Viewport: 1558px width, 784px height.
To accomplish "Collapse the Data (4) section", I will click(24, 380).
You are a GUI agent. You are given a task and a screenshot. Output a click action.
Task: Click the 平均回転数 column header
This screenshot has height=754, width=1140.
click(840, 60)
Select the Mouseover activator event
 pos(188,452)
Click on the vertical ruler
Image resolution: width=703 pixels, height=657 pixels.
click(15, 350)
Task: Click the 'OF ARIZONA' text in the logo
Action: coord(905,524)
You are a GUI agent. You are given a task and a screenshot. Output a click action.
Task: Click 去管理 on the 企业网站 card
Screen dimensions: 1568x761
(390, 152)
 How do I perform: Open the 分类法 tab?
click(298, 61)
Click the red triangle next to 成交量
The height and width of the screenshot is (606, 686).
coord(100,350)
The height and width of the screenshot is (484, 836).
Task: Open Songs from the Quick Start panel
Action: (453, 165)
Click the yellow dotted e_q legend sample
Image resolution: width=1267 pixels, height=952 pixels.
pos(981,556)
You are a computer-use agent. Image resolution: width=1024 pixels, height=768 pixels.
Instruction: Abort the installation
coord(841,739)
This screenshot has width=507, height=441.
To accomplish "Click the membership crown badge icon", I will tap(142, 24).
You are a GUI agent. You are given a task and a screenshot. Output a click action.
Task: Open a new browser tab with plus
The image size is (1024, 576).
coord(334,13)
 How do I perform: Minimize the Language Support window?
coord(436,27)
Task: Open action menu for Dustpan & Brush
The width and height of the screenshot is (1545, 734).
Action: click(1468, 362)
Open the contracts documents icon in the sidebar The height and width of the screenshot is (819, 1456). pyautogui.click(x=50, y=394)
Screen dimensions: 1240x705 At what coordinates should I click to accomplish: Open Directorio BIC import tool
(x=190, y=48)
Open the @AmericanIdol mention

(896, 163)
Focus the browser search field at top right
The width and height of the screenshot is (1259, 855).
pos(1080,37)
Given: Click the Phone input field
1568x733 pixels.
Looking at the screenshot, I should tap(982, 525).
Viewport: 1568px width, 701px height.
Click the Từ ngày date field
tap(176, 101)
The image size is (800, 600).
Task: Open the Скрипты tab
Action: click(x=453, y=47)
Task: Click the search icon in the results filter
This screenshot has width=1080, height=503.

Task to carry out:
Count the lines in the data above that contain the word "field". Reply with the number alone.

Written response:
3